Nearly 1,400 people throughout Israel have been killed and more than 17,000 injured in terrorist attacks since September 2000. It is estimated that one out of every 441 Israelis has been injured in a terrorist attack.
"Not one neighborhood or family has not experienced the trauma of a missile exploding nearby,' said Yehuda Poch, director of communications for One Family Fund, a Jerusalem-based international nonprofit organization to help Israeli survivors of terrorist attacks. “ Many people suffer not only physical wounds, but from post-traumatic stress disorder, sleeping disorders and simple terror.”
One Family Fund has been working to raise awareness of the daily terrors and long-term effects of terrorist attacks experienced by the people of Israel. The organization also provides financial, legal, and emotional assistance to terror victims. However, the organizations goals include not just the collection of money, but also human resources, inviting volunteers from across Israel and around the world to assist victims of terror.
Recently, disabled rights advocate and attorney Richard Bernstein, of the Sam Bernstein Law Firm in Farmington Hills, visited One Family Fund in Jerusalem to meet with the survivors of terrorist attacks.
"As a blind person who has been able to overcome my own disability as well as help others with disabilities, One Family Fund thought my own experiences might inspire some of the survivors to share their stories with one another and know they are not alone as they cope with the unpredictable attacks;' said Bernstein.
One Family Fund invited Bernstein to encourage terrorist attack victims and to discuss how they can still achieve their potential despite having been hurt by life's cruelties and tribulations. Bernstein also discussed his advocacy work in fighting for the implementation and expansion of rights for the disabled, which is a significant issue in Israel: one affecting nearly every victim of terror.
The survivors quickly connected with Bernstein and were heartened that someone from Metro Detroit, who could understand what they were going through and to whom they could relate, had come to talk to them about their pain and trauma, said Poch.
During Bernstein's visit, survivors talked about their pain and fears, how the attacks have continued to damage their families and livelihood, and to discuss how they are being treated by society. Predominantly taking a listening role during the discussion, Bernstein also offered advice to the survivors, both practical and personal.
"When a person suffers the stress of continued terrorist attacks, it's the kind of wounds that time will never heal. Not only are these survivors nursing crippling physical disabilities and scars, they are hindered by disabilities that are not physically identifiable.
"The hardest part of the trip was meeting several mothers who had witnessed their children killed in terrorist attacks, families who were afraid to send their children to school and people who felt so alone they could barely function.

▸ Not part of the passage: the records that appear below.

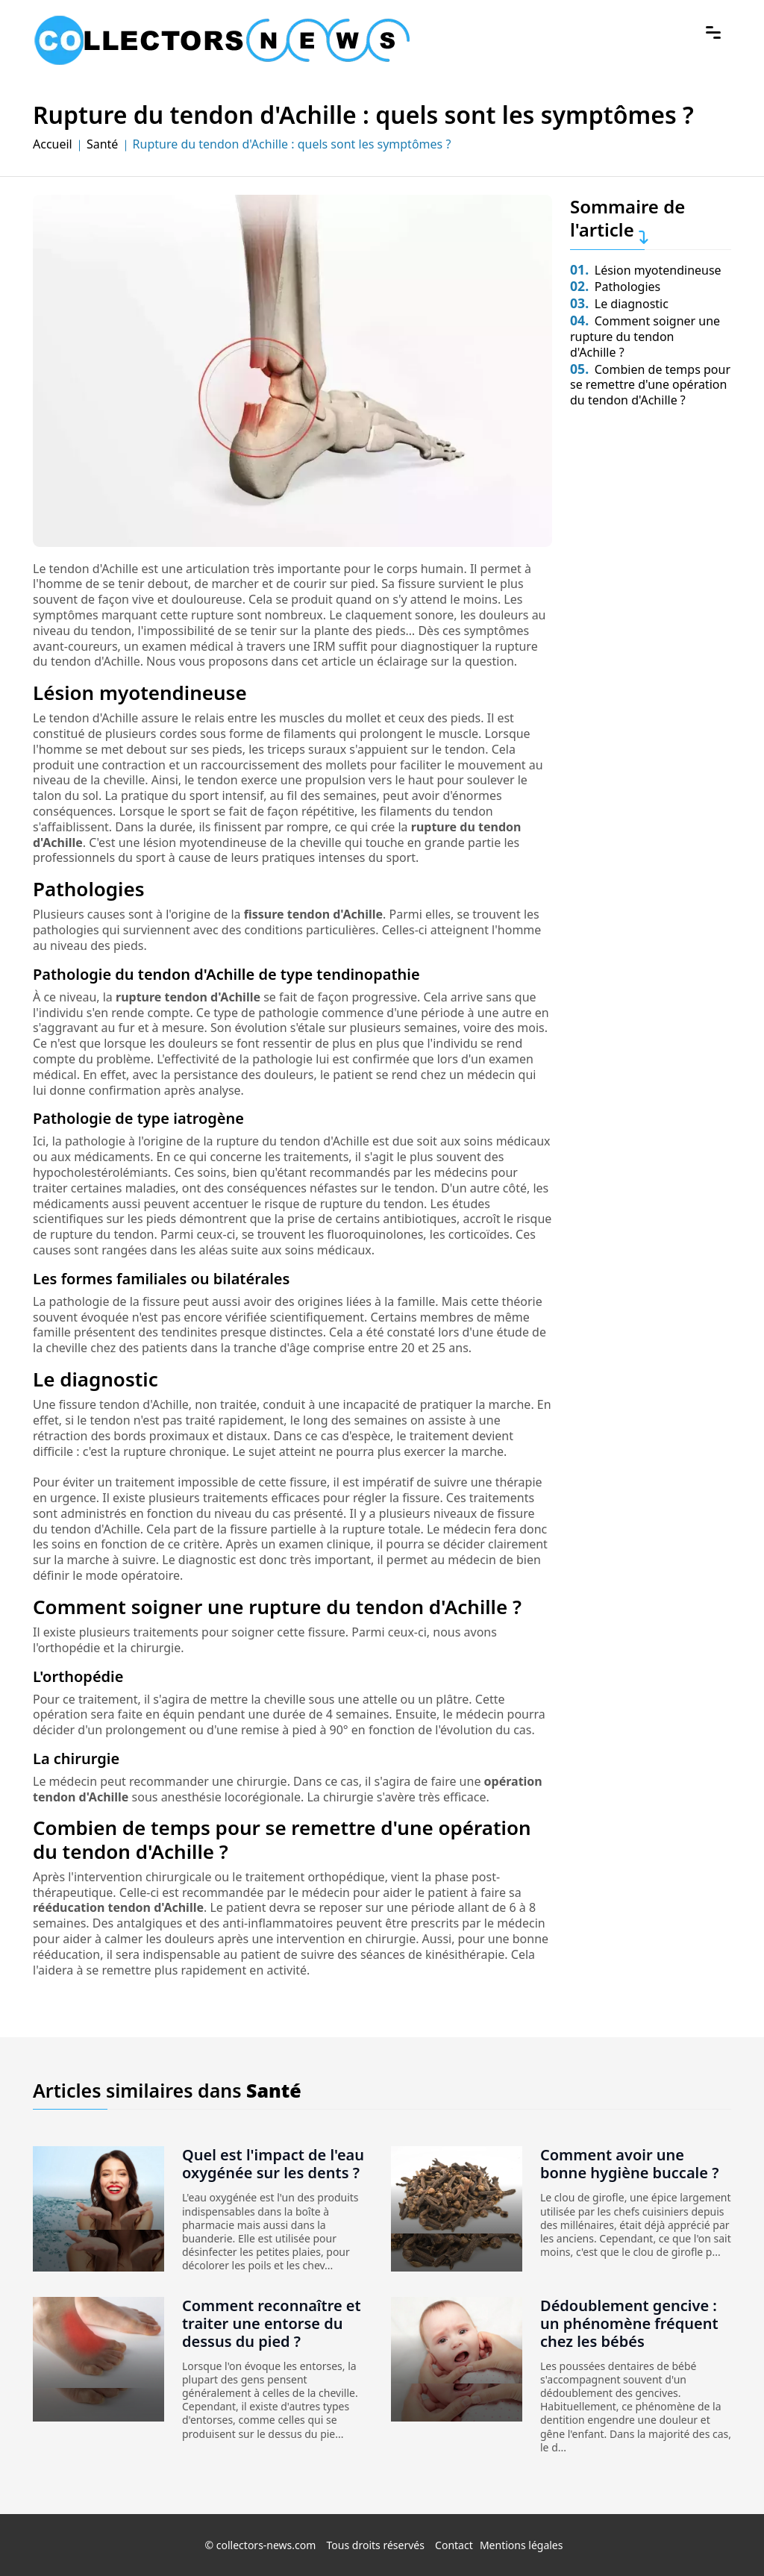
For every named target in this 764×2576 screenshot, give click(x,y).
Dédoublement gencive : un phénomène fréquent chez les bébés (629, 2323)
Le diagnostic (619, 304)
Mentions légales (521, 2545)
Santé (102, 144)
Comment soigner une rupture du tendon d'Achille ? (645, 336)
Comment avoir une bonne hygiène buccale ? (629, 2164)
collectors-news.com (266, 2545)
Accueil (52, 144)
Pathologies (615, 286)
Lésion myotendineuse (645, 270)
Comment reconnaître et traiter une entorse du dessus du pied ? (271, 2323)
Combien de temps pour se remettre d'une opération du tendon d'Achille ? (650, 385)
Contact (454, 2545)
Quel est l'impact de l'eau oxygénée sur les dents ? (273, 2164)
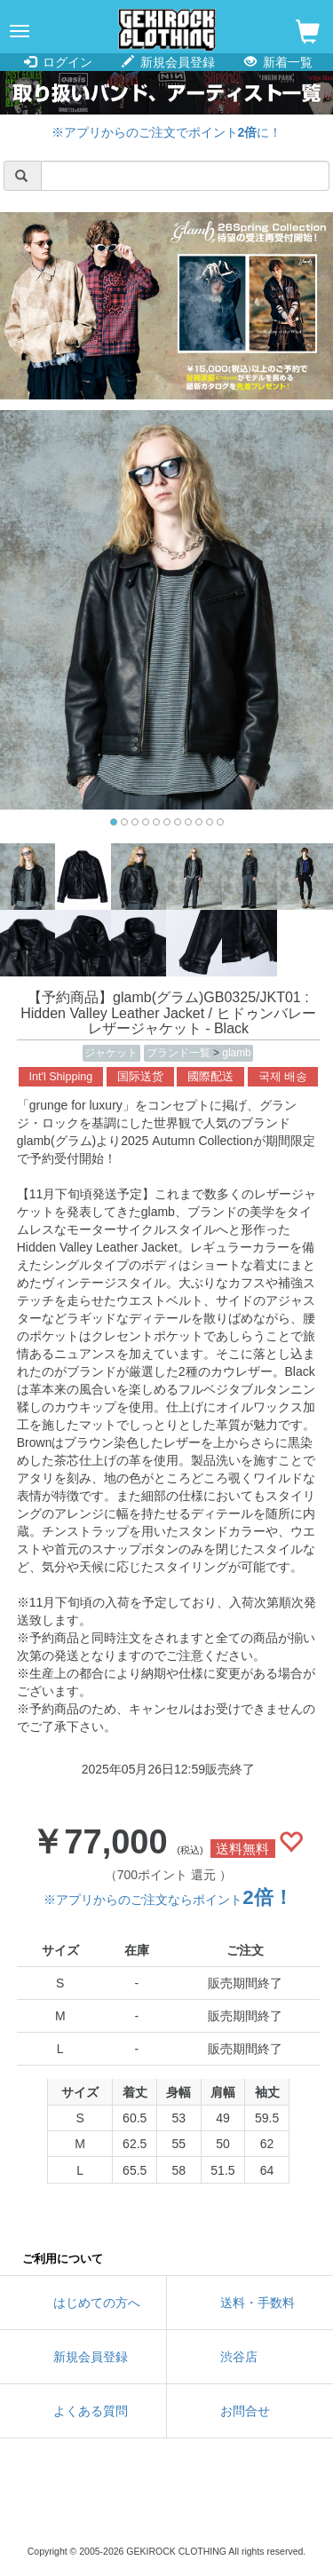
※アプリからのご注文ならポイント (168, 1899)
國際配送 (210, 1077)
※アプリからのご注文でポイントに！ (167, 132)
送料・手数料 (257, 2302)
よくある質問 (90, 2411)
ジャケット (111, 1053)
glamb (236, 1053)
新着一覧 (278, 62)
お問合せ (245, 2411)
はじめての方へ (96, 2302)
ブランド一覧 (180, 1053)
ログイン (58, 62)
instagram (167, 2505)
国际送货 (140, 1077)
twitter (87, 2505)
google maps (247, 2505)
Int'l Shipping (61, 1077)
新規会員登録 (168, 62)
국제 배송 (283, 1077)
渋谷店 (239, 2357)
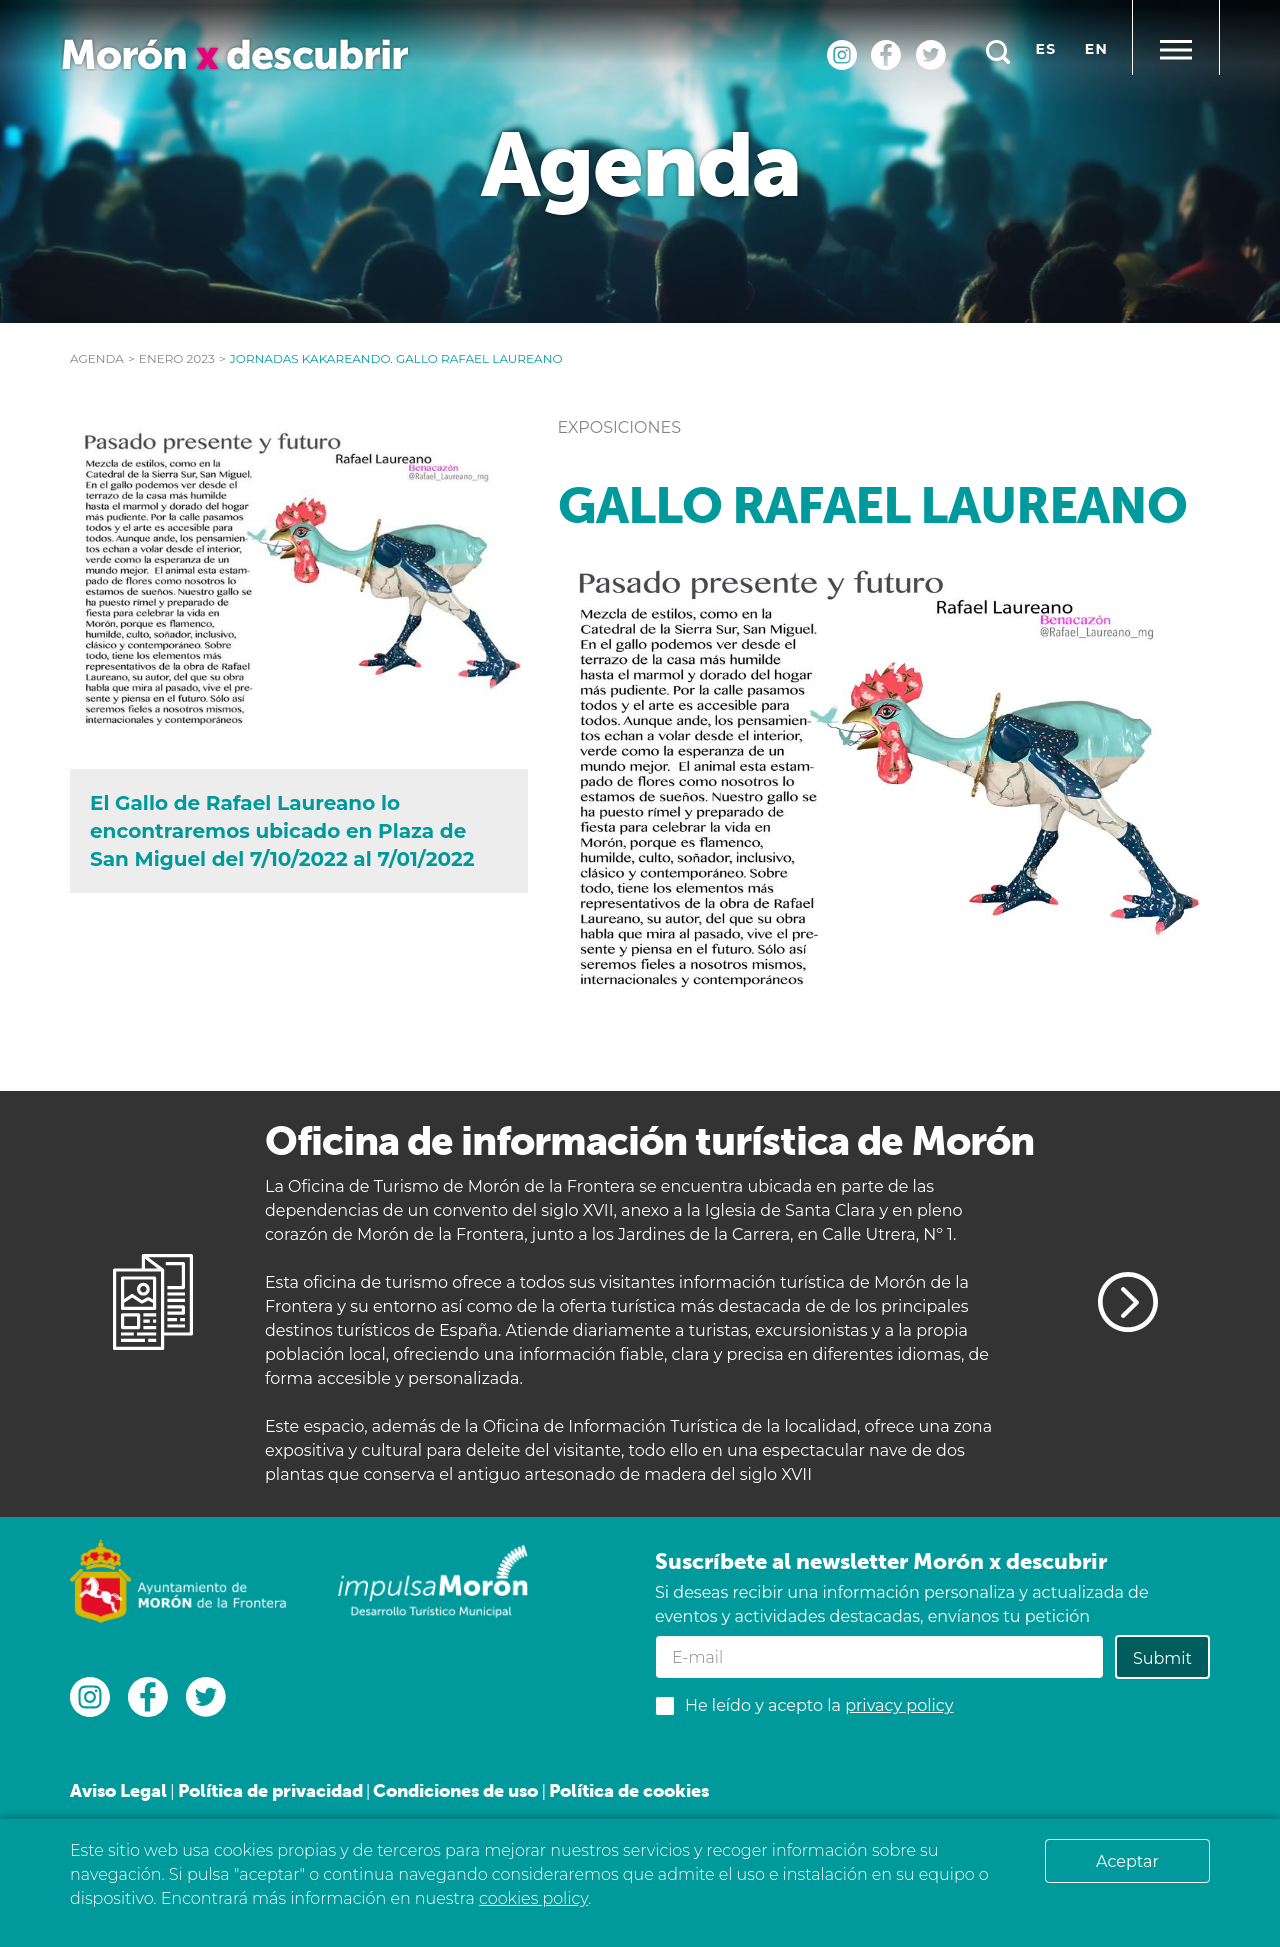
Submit (1162, 1658)
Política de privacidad (270, 1790)
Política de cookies (629, 1790)
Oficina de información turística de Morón (649, 1140)
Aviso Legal (118, 1790)
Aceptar (1127, 1861)
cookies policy (533, 1898)
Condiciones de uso (455, 1790)
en (1096, 49)
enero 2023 (177, 358)
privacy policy (899, 1705)
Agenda (97, 358)
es (1046, 49)
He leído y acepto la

"It is critical people understand what terror victims are going through long after the initial attack. It's at this time, when help is often absent, that people need as much support as possible. Many of these survivors have lost everything, and though the physical wounds may have healed, they are still wounded. One Family Fund has done a tremendous job in providing support for survivors throughout Israel;' said Bernstein.
One Family Fund has given more than $25 million in financial, social, emotional, therapeutic, legal, and material assistance to more than 3,500 victims, providing personalized care and support.
"It's important people realize that were not just talking about numbers, but mothers, fathers, sisters and brothers;' said Poch.
"Each terror attack leaves behind people whose lives have been traumatized. By generating awareness for what the people of Israel are going through and providing a way to help, we can create hope.